3. Mapping workflow result to output text

The adapter converts the team's workflow result to a single string for output_text: if the result is an object with a result property, it uses that; otherwise it stringifies the value. This keeps the OpenResponses output array simple (one assistant message with one text part).

4. Error messages from workflow logs

When the workflow ends in BLOCKED or ERRORED, the adapter inspects the team's workflowLogs for a matching status update and uses the associated error metadata when present, so OpenClaw and the user see a meaningful message instead of a generic one.

5. SSE streaming

When stream: true is set, the adapter subscribes to team changes, runs team.start(), then emits the full OpenResponses SSE event sequence and ends with data: [DONE]\n\n. This enables real-time token delivery on supporting clients.

Environment Configuration

Example .env for the adapter:

PORT=3100
KAIBAN_OPENRESPONSES_SECRET=<generated-with-openssl-rand-base64-32>
OPENAI_API_KEY=sk-...

Generate the secret once and set it in both the adapter's .env and OpenClaw's models.providers["kaiban-adapter"].apiKey.

Best Practices

  1. Security: Do not expose the adapter to the public internet. Run it on localhost or a private network. Use a strong random value for KAIBAN_OPENRESPONSES_SECRET.
  2. Timeouts: Set agents.defaults.timeoutSeconds to at least 300–600 in OpenClaw so multi-agent runs are not cut off.
  3. Swapping teams: Keep the team definition in a single module (e.g. src/team/index.ts). Change the exported team factory to deploy a different workflow without touching the adapter logic.
  4. Error handling: Rely on the adapter's BLOCKED (422) and ERRORED (500) behavior and on extracting messages from workflow logs so debugging and user feedback are clear.

Troubleshooting

IssueLikely causeAction
401Token mismatchEnsure apiKey in OpenClaw matches KAIBAN_OPENRESPONSES_SECRET in the adapter.
Request timeoutPipeline runs too longIncrease agents.defaults.timeoutSeconds in OpenClaw.
"Unrecognized keys" in OpenClawInvalid agent configRemove provider, endpoint, or auth from agents.list; use only model: "kaiban-adapter/kaiban".
No reply on channelOpenClaw not using new modelRestart the OpenClaw daemon after editing openclaw.json.

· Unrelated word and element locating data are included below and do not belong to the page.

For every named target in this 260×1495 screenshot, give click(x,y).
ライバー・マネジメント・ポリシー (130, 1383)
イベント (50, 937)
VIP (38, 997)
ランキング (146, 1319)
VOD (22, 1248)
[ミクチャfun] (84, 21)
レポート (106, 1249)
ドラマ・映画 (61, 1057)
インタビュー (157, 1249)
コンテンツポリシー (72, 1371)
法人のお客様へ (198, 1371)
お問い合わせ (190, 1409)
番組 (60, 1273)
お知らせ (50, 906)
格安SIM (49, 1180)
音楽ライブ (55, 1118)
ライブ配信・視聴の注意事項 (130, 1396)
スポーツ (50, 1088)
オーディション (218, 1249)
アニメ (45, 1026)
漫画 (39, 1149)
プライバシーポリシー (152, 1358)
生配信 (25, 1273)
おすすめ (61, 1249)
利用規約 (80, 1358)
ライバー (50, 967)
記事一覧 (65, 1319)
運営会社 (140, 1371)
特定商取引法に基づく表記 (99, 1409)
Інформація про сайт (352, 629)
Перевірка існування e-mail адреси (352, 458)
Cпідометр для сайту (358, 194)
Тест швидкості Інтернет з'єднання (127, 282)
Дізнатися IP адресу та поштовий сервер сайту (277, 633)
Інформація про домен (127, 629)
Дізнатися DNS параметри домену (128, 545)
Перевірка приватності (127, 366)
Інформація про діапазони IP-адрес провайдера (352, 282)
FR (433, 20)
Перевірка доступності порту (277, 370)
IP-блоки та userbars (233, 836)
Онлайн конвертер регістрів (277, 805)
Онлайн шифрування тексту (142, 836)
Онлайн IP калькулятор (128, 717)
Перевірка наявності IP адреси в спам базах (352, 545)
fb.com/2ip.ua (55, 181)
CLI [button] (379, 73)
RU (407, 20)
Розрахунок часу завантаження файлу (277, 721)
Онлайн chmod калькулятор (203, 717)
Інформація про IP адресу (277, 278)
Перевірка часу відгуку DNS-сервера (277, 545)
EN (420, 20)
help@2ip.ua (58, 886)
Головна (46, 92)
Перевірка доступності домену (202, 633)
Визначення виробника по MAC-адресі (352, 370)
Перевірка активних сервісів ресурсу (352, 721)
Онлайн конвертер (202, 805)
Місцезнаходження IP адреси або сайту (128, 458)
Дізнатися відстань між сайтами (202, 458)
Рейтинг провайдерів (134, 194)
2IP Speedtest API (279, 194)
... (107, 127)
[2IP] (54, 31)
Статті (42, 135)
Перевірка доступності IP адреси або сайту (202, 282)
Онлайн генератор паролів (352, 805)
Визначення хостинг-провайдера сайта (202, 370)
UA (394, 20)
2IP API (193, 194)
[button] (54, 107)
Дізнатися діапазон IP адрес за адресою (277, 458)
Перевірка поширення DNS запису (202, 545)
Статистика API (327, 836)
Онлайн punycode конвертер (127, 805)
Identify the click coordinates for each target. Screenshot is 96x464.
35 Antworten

Test the adapter with curl against POST /v1/responses before debugging channel behavior.

Conclusion

The OpenClaw integration lets you expose any KaibanJS team as an OpenResponses-compatible backend. A single Express server implements POST /v1/responses with optional SSE streaming, request normalization, and Bearer token auth. You register the adapter as a custom OpenClaw provider and point an agent at kaiban-adapter/kaiban. Your multi-agent pipeline then powers conversations on WhatsApp, Telegram, Discord, and other OpenClaw-supported channels without per-platform code.

For a ready-to-run implementation, use the OpenClaw OpenResponses playground and the example page on the KaibanJS site.